En Guinée, l’ancien Premier ministre Ibrahima Kassory Fofana ne sera finalement pas évacué à Paris. Poursuivi pour détournement de deniers publics, enrichissement illicite et corruption, l’ex-chef du gouvernement a été hospitalisé peu après son arrestation, en avril 2022. Depuis, ses avocats affirment que son état de santé l’empêche de comparaître devant la Cour de répression des infractions économiques et financières (Crief) et nécessite une évacuation à l’étranger.

Le mois dernier, la Crief a finalement ordonné cette évacuation sanitaire à l’Hôpital Américain de Paris. Mais, quelques jours plus tard, cette décision a été annulée à la suite de la récusation du juge.

Maître Dinah Sampil, avocat de Kassory Fofana, affirme : « Le juge, parce qu’il a simplement eu le courage d’ordonner l’évacuation de Monsieur Fofana, a été récusé. Parce qu’il n’a pas suivi les recommandations du procureur spécial, qui est toujours opposé à cette évacuation. Le juge, qui est venu en remplacement, s’est laissé entraîner par le procureur spécial pour prendre une audience le 31 alors que le renvoi avait été fait pour le 6 janvier. Il prend cette audience pour décider de la comparution personnelle de Kassory. Il est conscient de la maladie de Kassory et de l’impossibilité pour lui de s’asseoir et, à plus forte raison, de se tenir debout. »

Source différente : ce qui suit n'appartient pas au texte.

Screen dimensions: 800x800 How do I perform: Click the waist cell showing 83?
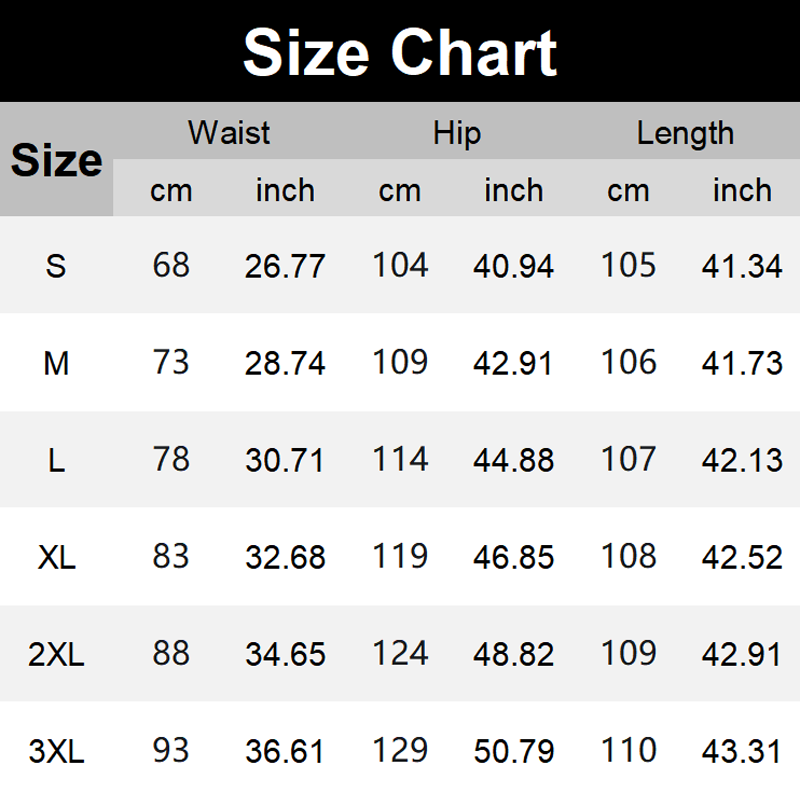tap(171, 556)
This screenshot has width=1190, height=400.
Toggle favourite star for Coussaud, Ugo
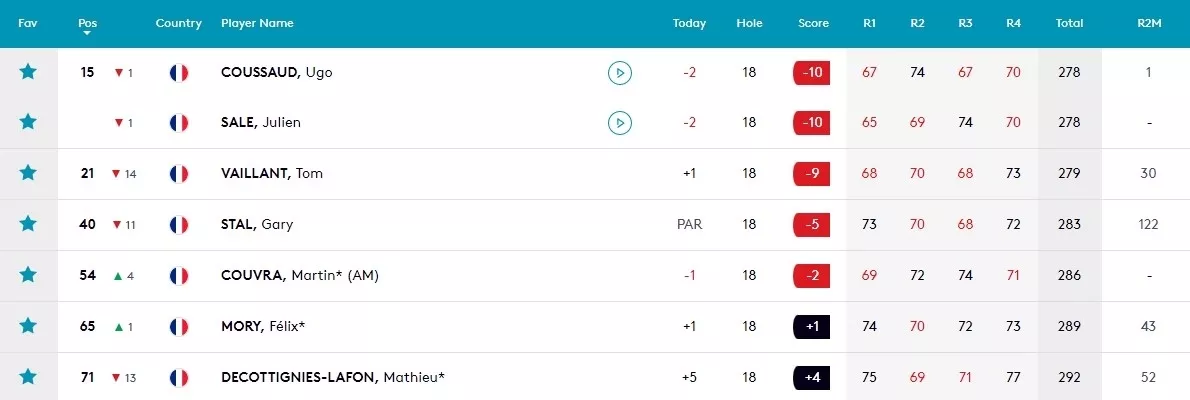28,72
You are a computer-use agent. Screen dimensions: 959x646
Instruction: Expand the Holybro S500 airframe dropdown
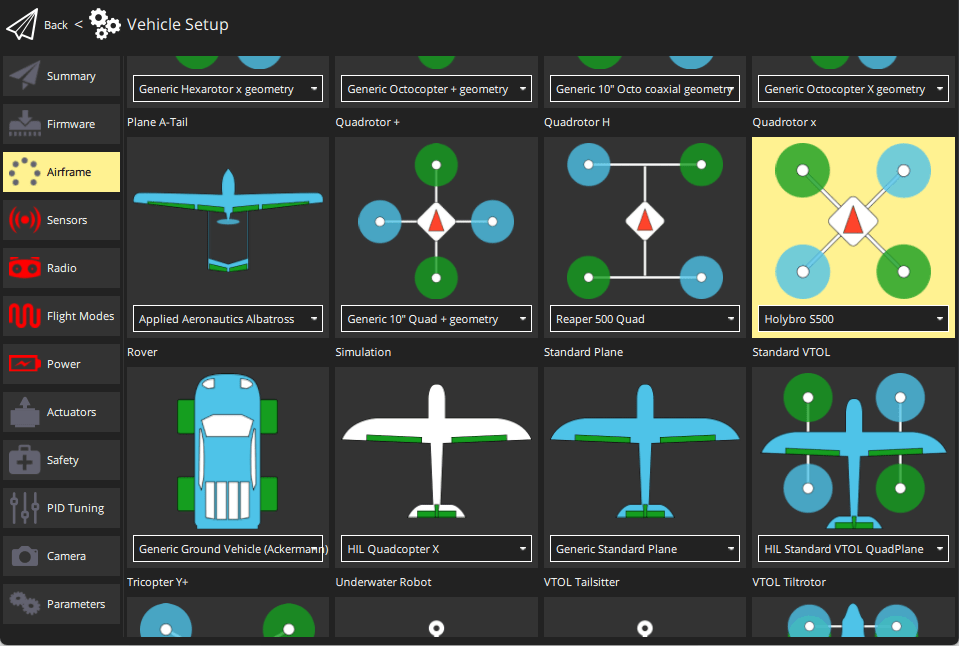coord(852,318)
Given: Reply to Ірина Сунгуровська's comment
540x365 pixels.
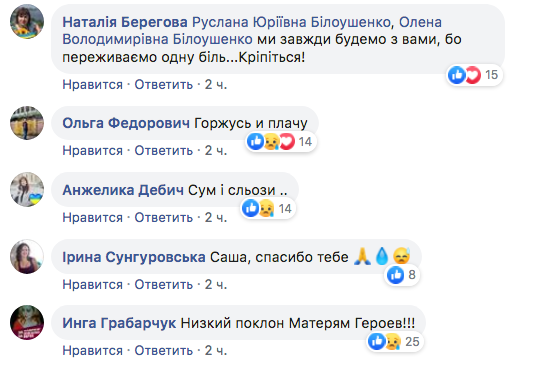Looking at the screenshot, I should (x=164, y=284).
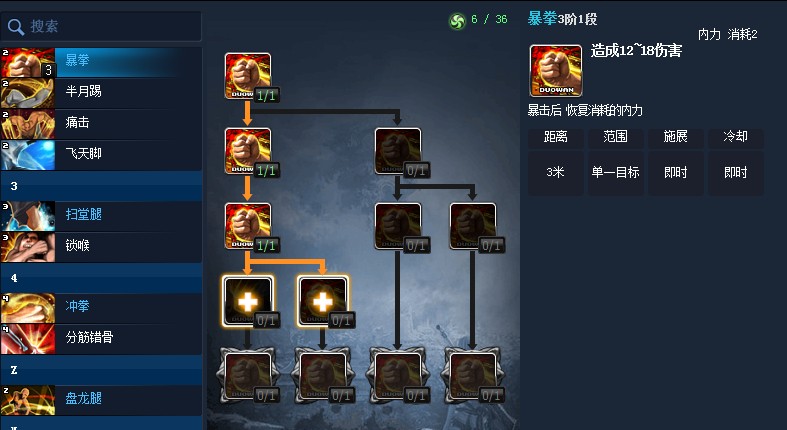Add point to left plus node
This screenshot has width=787, height=430.
coord(248,301)

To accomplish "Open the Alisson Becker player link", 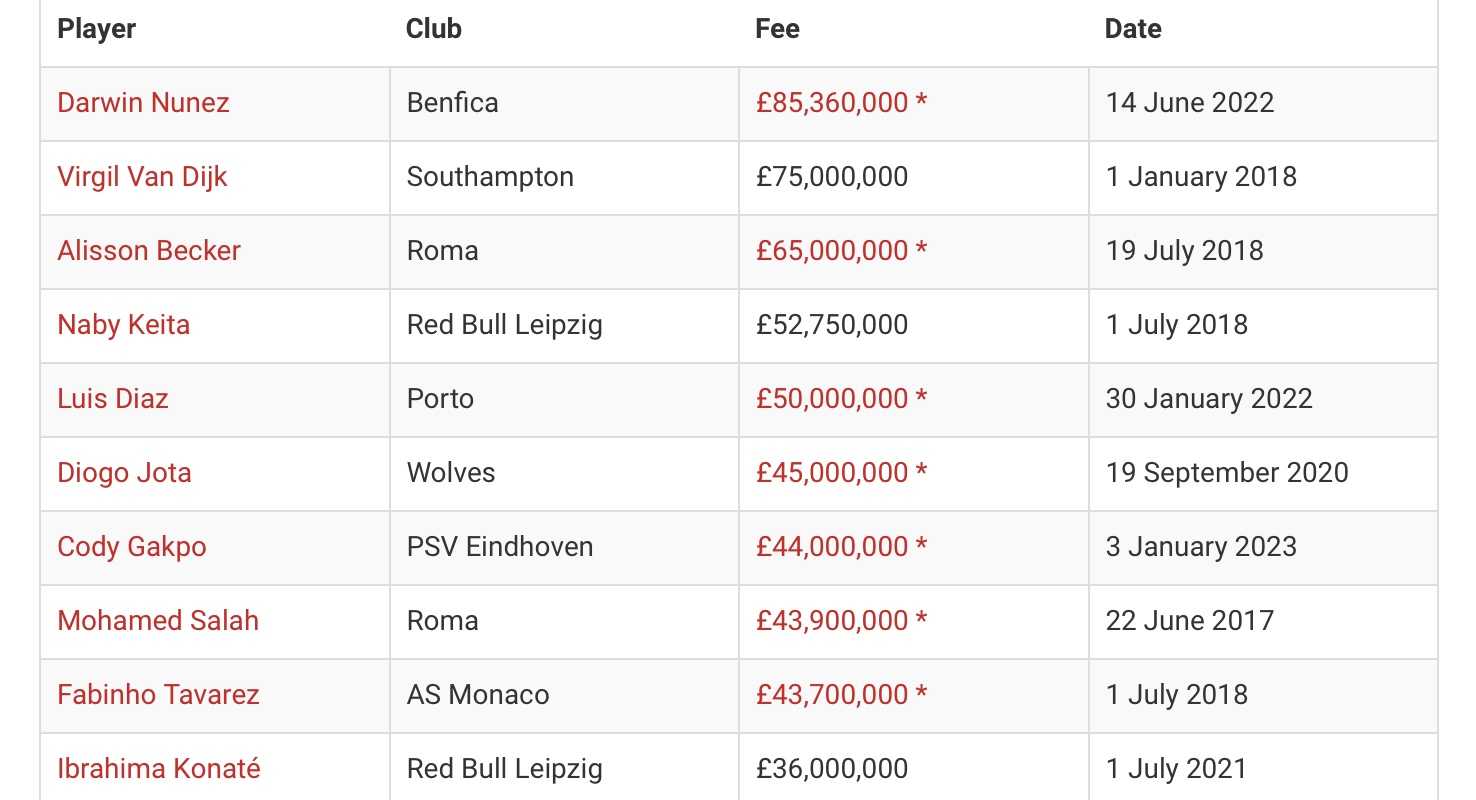I will pos(149,251).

Il poursuit : « Donc, lorsqu’on a compris que lui est à la disposition du procureur pour entériner sa volonté, et ce au détriment des lois de la République, on a, à notre tour, formulé une récusation contre lui qui est un examen : est-ce que le président de la juridiction fera comme il l’a fait lors de la requête du procureur, à savoir accepter la récusation du juge qui est venu en remplacement du premier ? Nous en sommes à ce niveau. »

Pour rappel, l’ancien Premier ministre et deux autres anciens ministres du régime d’Alpha Condé, sont poursuivis pour détournements présumés de fonds publics, enrichissement illicite, blanchissement de capitaux et complicité devant la Cour de répression des infractions économiques et financières (Crief), mise en place par la junte au pouvoir à Conakry depuis septembre 2021.

Après l’avoir entendu sur son lit d’hôpital il y a un mois, la chambre de jugement de la Crief avait ordonné le transfert d’Ibrahima Kassory Fofana « dans un centre hospitalier spécialisé », donc mieux équipé pour prodiguer les soins appropriés à l’ancien Premier ministre, qui n’a jamais répondu aux convocations de la Cour du fait de son mauvais état de santé, expliquent ses avocats. Kassory Fofana avait opté pour l’Hôpital américain de Paris, où sa maladie avait été initialement diagnostiquée.

Mais, juste avant le Nouvel An, le juge Yacouba Conté, qui présidait la chambre de jugement, a été récusé, puis remplacé par Lansana Soumah. Ce dernier s’est empressé d’ordonner à nouveau la comparution en personne de l’ex-chef de gouvernement. Le procureur spécial de la Crief, Aly Touré, assume ce remplacement : « Sa manière de conduire les débats ne me rassure pas », explique-t-il à RFI, le procureur estimant que le premier juge faisait preuve d’une trop grande indulgence envers le prévenu, qui n’a jamais voulu comparaitre devant la Cour comme l’indique le droit guinéen.

Pour la défense de Kassory, qui assure que son client n’est pas en état de se déplacer, la décision du procureur va à l’encontre de la loi. Elle espère donc obtenir la récusation du nouveau juge, avant la reprise du procès prévue le 15 janvier.